Why would you expect your original code to work? Why would it be helpful?
Note that you can use as with nullable types, for unboxing:
object o = "hello";
int? i = o as int?;
if (i == null)
{
// o was not a boxed int
}
else
{
// Can use i.Value to recover the original boxed value
}
EDIT: Having seen your comment, you don't use as to parse things. You probably want to use int.TryParse:
string text = "123":
int value;
if (int.TryParse(text, out value))
{
Console.WriteLine("Parsed successfully: {0}", value);
}
else
{
Console.WriteLine("Unable to parse text as an integer");
}
If you're sure the string is meant to be an integer (i.e. it's a bug otherwise) then you can just use int.Parse:
int value = int.Parse(text);
That will throw an exception if the parsing fails.
Note also that both of these methods allows you to specify a format provider (usually a culture info) which allows you to express how numbers are expressed in that format (e.g. thousands separators).
EDIT: In answer to your new question, the compiler prevents this because it knows a string can't possibly be a boxed int - the conversion will never ever succeed. When it only knows that the original value is an object, it might succeed.
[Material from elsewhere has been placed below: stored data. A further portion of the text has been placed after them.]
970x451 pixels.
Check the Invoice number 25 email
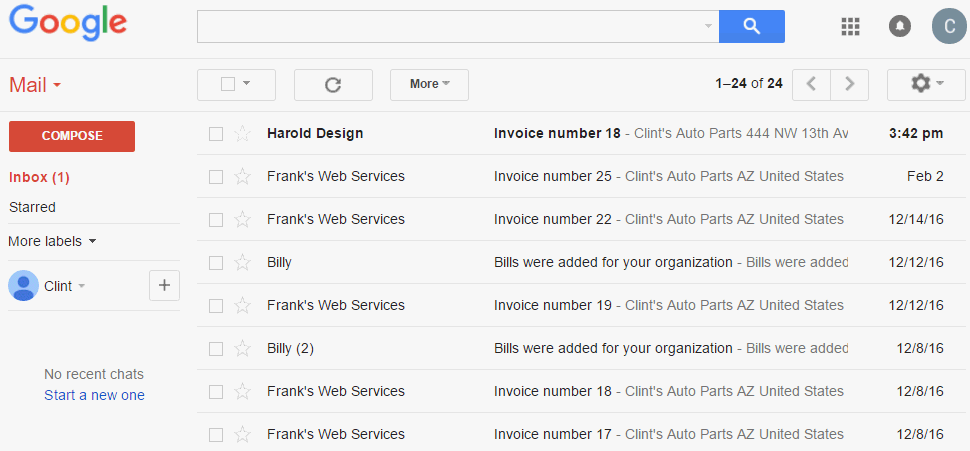(x=216, y=177)
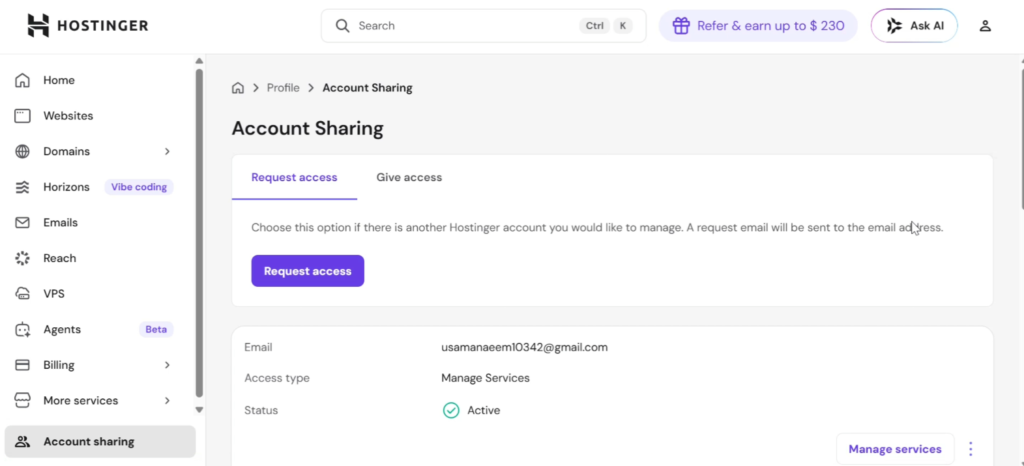Click the Hostinger logo
Viewport: 1024px width, 466px height.
coord(86,26)
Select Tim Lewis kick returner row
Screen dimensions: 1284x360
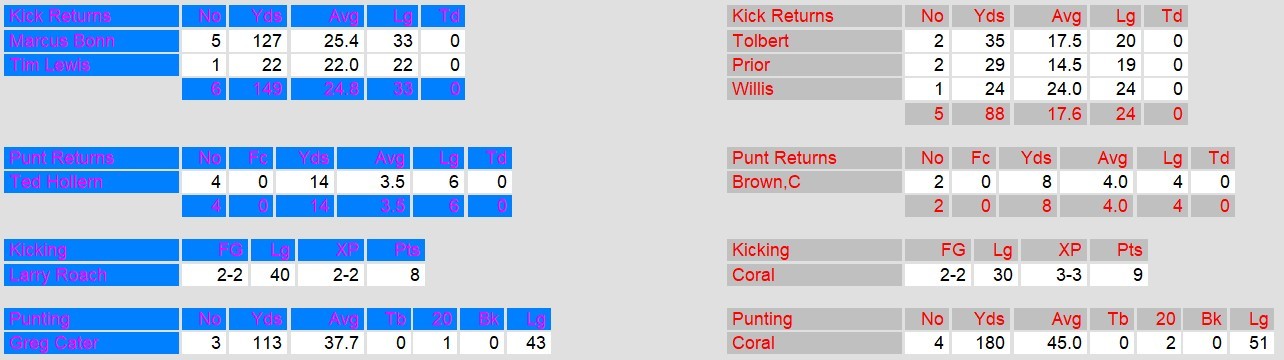235,65
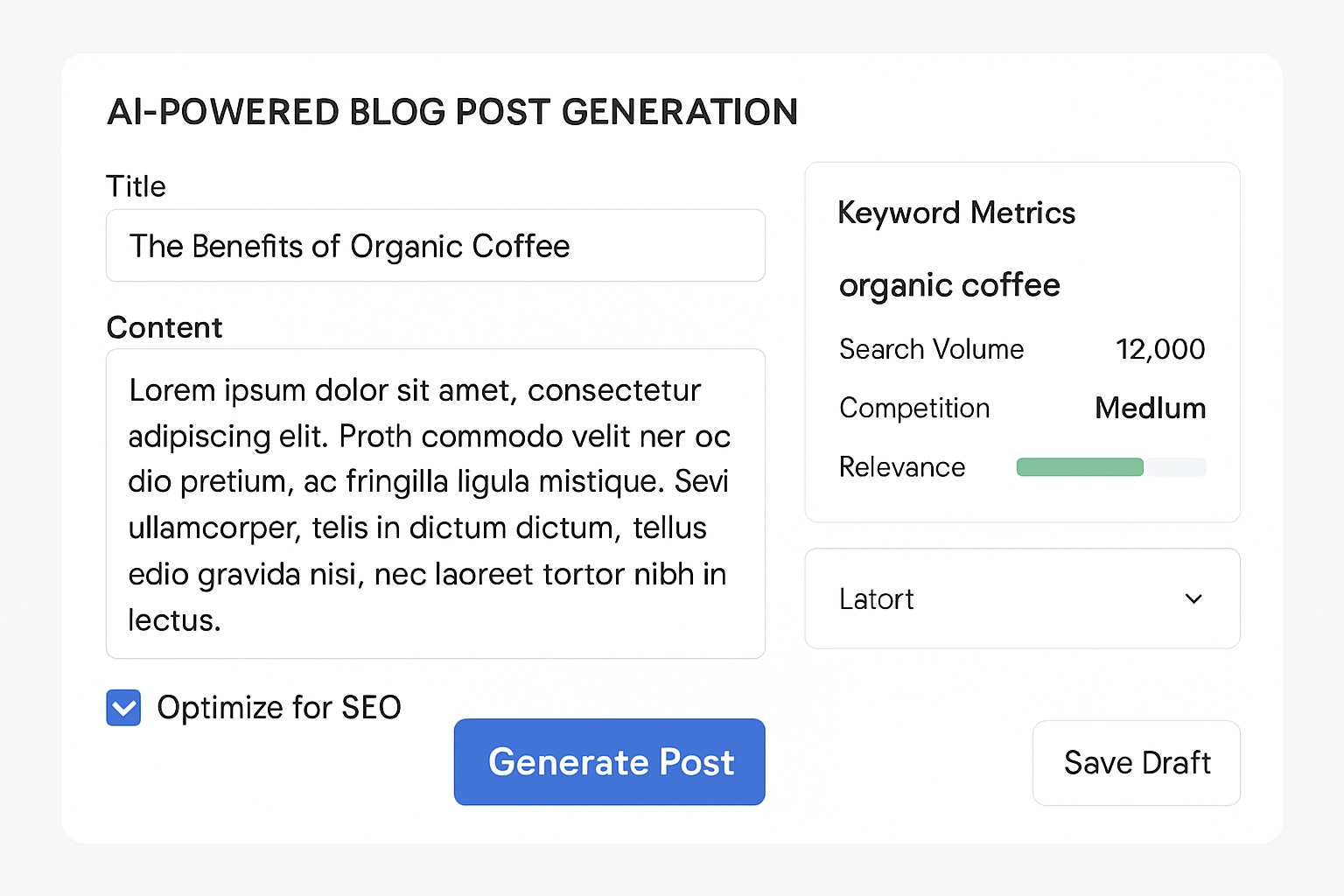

For instance, suppose I said to you, "Here's a shape: is it a square?" That's a sensible question. It's reasonable to ask it: you can't tell without looking at the shape.
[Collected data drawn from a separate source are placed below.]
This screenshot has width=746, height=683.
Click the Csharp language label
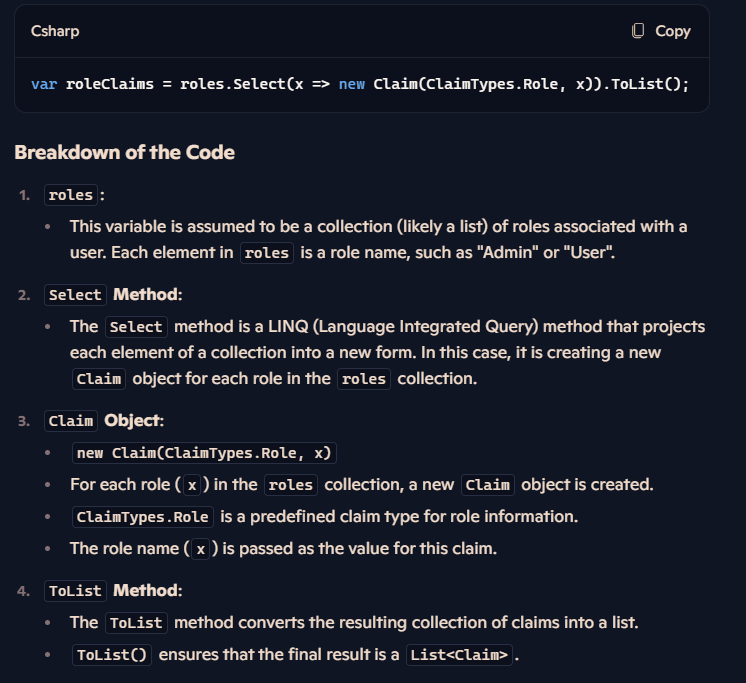[x=55, y=31]
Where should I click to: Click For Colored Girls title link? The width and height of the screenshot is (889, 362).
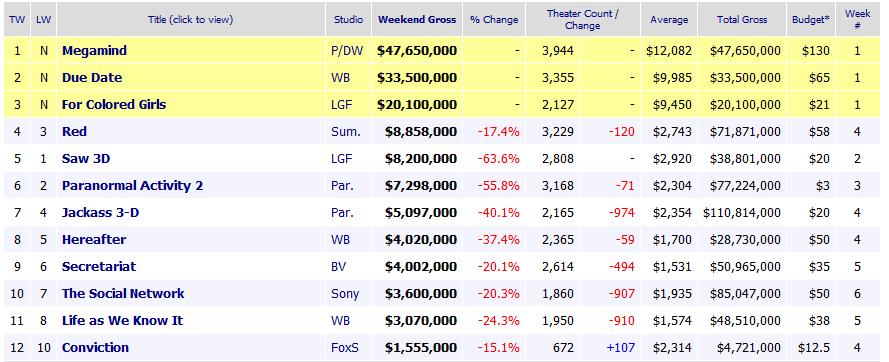tap(114, 105)
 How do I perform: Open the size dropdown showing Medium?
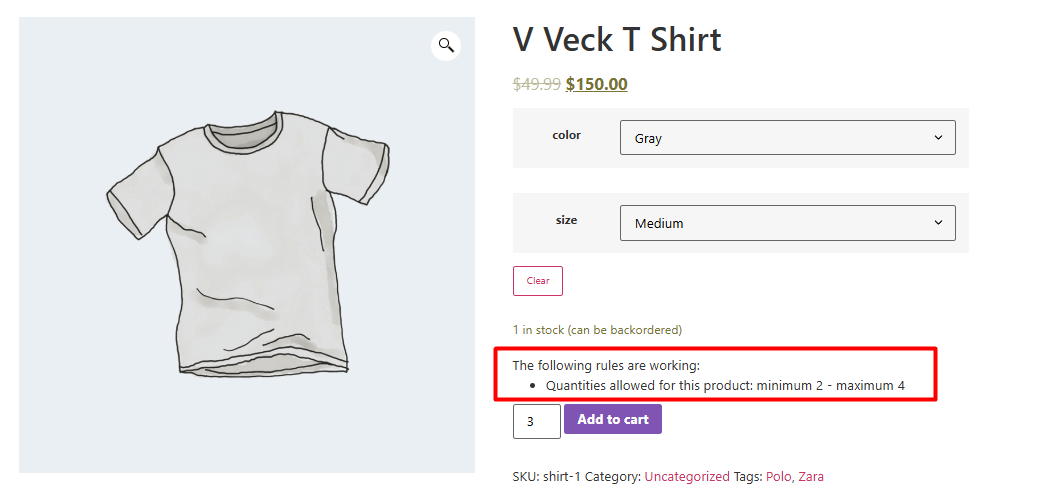click(x=787, y=223)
If, however, I said: "Here's a triangle: is it a square?" Then you'd be reasonably entitled to laugh in my face, as a triangle can't possibly be a square - the question doesn't make sense.
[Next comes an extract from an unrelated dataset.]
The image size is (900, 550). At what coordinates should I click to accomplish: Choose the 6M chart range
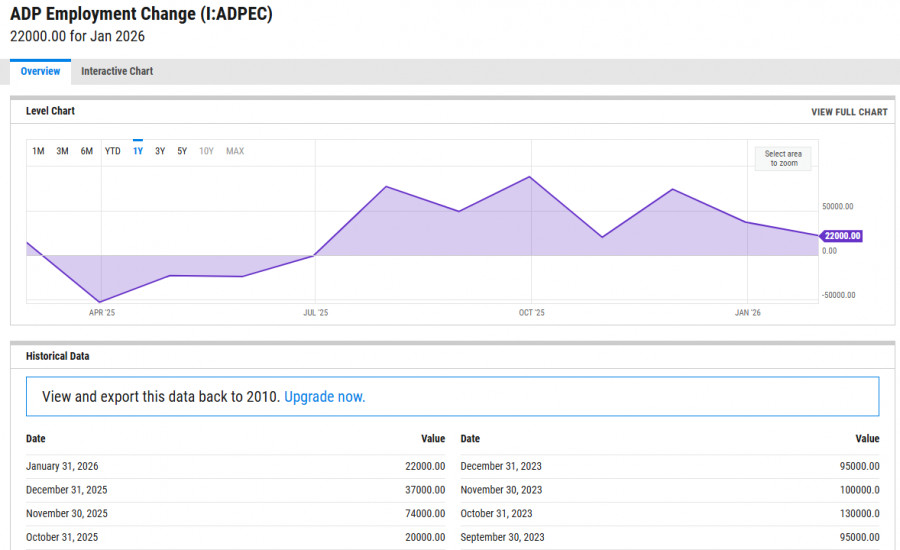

int? means a nullable integer type, not an int that could contain any other type of variable.
If you want a variable type that could contain an int or a string, you'd have to use an object, or a string I suppose, and then live a life filled with type casting. I don't know why you would want to do that, though.
int? allows you to store any integer value, or a null value. Which is useful when say the answer to the question "How many orders has this person placed" is legitimately "I don't know" instead of a number of orders, or zero which would be "I know for a fact this person has never placed an order".
I want to add some further information.
An other case, why the cast is invalid and the compiler throws an error on compilation is, that System.String is marked as sealed. So the compiler knows from which types System.String inherites and to which types you can cast the string using the as-operator.
Due to the keyword sealed, the compiler also knows that you cannot inherit from System.String to add functionality or implement some additional interfaces.
The code below is an example and the compiler will throw the following error on compilation
Cannot convert type 'SealedClass' to
'ICastToInterface' via a reference
conversion, boxing conversion,
unboxing conversion, wrapping
conversion, or null type conversion
public class UnsealedClass {
// some code
}
public sealed class SealedClass {
// some code
}
public interface ICastToInterface {
// some code
}
public class Test {
public Test() {
UnsealedClass unsealedClass = new UnsealedClass();
SealedClass sealedClass = new SealedClass();
ICastToInterface unsealedCast = unsealedClass as ICastToInterface; // This works fine
ICastToInterface sealedCast = sealedClass as ICastToInterface; // This won´t compile, cause SealedClass is sealed
}
}
but you can check the value of null and set it to null.
int? blah;
if (blah == null)
{}
int? is a nullable integer, it has nothing to do with casting and the as keyword. "String" is a string type object, which is not convertible to an int (nullable or non-nullable).
The as Keyword is virtually the same as casting using brackets except it will not return an error, it will set the object to null:
int i = 1;
object o = i; //boxing
int j = (int)o; //unboxing
This first example works as the object assigned to o is an int.
Now consider:
string i = "MyString";
object o = MyString;
int j = (int)o //unboxing raises exception
int j = o as int; //raises compilation Error as int is not nullable
int? j = o as int?; /// o == null
I hope that that helps to explain the difference between the two concepts.